Dataset excerpts
==============================

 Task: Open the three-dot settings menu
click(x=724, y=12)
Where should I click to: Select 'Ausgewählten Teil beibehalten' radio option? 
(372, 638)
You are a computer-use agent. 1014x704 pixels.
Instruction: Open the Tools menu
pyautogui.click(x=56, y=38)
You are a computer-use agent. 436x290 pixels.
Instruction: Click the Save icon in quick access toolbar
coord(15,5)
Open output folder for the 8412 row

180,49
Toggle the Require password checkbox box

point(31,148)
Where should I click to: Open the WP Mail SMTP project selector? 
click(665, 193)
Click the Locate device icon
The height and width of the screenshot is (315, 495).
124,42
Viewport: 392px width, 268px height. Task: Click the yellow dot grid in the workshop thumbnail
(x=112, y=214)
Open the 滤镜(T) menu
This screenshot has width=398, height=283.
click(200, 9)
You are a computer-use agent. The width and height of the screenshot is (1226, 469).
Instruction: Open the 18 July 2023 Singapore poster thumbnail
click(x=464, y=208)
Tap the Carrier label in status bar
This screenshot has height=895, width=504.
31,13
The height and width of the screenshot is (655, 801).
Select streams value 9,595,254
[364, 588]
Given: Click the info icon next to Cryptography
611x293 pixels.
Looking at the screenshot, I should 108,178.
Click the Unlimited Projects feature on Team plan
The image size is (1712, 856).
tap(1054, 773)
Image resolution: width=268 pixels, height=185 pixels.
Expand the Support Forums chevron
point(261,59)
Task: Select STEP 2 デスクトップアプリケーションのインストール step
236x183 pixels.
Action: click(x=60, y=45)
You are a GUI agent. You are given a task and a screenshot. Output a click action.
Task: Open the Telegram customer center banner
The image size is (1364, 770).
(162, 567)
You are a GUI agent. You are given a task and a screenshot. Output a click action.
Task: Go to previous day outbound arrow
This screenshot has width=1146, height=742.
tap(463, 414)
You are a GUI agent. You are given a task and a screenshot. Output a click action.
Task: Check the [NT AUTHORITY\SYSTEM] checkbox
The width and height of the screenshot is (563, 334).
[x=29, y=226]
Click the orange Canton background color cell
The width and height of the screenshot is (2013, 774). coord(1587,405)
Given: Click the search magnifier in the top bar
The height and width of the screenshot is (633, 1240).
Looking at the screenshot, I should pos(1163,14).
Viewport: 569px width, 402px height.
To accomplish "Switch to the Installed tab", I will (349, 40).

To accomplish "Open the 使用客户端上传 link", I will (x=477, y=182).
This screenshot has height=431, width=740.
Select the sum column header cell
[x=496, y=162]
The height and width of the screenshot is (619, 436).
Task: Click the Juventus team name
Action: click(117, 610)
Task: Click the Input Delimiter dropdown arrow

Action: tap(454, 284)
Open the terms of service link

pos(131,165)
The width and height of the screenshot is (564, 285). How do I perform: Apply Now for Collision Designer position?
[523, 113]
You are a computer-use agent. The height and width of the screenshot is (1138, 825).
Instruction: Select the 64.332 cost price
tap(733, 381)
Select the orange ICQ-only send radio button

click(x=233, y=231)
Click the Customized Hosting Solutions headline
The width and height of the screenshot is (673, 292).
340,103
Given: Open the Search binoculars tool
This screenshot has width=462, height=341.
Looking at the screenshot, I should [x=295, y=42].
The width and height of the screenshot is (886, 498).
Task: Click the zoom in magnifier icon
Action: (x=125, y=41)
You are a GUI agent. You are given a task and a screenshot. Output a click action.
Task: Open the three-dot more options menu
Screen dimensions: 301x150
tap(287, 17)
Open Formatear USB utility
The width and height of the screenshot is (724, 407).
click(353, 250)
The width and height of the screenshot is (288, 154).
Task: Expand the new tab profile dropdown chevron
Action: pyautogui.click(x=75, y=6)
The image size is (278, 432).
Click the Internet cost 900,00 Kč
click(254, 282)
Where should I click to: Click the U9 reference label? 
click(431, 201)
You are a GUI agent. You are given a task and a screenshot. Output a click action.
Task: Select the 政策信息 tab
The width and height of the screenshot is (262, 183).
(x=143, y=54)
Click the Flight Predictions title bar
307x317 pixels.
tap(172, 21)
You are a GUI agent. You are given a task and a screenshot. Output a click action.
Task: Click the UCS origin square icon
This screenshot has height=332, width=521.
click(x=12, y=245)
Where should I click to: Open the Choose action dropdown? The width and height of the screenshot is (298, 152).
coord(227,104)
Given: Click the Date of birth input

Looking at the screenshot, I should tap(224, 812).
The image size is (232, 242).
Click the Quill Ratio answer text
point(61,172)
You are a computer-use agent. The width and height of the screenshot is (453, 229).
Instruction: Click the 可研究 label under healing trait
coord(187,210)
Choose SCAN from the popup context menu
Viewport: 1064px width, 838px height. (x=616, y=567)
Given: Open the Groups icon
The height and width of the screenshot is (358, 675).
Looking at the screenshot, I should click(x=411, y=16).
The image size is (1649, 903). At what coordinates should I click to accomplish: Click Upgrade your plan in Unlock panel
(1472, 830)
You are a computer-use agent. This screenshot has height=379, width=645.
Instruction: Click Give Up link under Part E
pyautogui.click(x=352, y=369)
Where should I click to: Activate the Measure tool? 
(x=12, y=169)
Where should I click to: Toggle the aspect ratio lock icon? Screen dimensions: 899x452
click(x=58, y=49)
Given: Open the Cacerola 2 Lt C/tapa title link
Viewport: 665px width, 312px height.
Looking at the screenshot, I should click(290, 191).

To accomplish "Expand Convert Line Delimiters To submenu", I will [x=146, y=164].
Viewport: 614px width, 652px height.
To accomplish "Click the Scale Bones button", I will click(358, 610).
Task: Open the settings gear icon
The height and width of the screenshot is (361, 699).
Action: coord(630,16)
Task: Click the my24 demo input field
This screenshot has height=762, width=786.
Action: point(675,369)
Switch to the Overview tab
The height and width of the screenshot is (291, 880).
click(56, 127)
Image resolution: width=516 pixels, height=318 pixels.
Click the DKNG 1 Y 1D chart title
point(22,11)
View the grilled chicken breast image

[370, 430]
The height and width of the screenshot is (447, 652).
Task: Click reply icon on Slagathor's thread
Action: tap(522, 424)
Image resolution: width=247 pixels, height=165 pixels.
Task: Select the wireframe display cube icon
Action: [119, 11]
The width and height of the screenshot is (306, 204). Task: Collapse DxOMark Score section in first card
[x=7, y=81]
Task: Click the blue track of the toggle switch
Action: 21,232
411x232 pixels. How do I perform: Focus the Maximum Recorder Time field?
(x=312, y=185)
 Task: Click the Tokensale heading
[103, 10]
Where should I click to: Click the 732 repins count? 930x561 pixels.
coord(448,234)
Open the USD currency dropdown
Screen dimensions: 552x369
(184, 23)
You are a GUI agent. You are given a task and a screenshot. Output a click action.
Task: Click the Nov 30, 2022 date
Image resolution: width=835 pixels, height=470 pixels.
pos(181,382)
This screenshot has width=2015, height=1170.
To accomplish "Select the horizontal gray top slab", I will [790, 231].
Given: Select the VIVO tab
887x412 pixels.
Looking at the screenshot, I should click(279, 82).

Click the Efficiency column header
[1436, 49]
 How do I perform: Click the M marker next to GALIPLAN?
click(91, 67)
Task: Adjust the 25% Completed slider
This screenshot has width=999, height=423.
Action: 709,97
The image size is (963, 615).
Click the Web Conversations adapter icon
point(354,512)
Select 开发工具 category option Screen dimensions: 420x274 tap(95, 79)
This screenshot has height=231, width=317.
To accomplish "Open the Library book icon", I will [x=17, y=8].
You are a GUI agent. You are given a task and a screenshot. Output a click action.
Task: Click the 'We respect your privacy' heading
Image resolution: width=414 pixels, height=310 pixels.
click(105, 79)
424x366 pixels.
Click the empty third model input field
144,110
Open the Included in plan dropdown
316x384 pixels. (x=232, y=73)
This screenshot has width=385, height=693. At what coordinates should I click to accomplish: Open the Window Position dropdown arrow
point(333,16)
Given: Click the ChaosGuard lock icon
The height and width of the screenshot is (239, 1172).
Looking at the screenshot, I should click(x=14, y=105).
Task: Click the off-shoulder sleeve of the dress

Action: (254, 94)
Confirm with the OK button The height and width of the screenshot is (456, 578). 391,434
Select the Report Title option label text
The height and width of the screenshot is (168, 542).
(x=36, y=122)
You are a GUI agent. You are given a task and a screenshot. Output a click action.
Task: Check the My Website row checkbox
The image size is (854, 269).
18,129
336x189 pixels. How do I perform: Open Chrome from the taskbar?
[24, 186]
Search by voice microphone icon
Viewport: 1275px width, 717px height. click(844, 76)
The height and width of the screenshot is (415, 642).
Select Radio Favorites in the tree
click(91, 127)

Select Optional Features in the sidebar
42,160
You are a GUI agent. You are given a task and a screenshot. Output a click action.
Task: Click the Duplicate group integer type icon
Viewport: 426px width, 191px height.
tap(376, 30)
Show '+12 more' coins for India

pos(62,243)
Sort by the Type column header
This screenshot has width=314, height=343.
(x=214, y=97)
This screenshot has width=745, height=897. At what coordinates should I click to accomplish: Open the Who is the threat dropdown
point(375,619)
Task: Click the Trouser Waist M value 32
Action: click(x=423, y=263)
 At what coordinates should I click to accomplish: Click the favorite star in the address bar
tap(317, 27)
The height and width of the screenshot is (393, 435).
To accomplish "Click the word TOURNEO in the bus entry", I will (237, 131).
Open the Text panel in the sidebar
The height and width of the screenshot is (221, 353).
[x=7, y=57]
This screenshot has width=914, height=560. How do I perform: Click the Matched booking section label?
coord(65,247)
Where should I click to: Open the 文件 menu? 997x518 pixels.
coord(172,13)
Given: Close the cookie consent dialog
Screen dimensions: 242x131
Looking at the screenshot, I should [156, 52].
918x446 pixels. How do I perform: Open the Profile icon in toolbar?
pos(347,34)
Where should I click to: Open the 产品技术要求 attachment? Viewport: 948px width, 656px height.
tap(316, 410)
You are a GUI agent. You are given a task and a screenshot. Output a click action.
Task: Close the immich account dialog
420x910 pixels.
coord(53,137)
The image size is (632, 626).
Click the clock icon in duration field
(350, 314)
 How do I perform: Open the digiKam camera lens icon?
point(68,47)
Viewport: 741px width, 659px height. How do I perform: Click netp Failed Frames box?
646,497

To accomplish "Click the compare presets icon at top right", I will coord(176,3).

==============================

Whenever a line of the data above includes the word "computer", copy that line.

You are a computer-use agent. 1014x704 pixels.
You are a computer-use agent. 436x290 pixels.
You are a computer-use agent. The width and height of the screenshot is (1226, 469).
You are a computer-use agent. The height and width of the screenshot is (1138, 825).
You are a computer-use agent. The width and height of the screenshot is (453, 229).
You are a computer-use agent. This screenshot has height=379, width=645.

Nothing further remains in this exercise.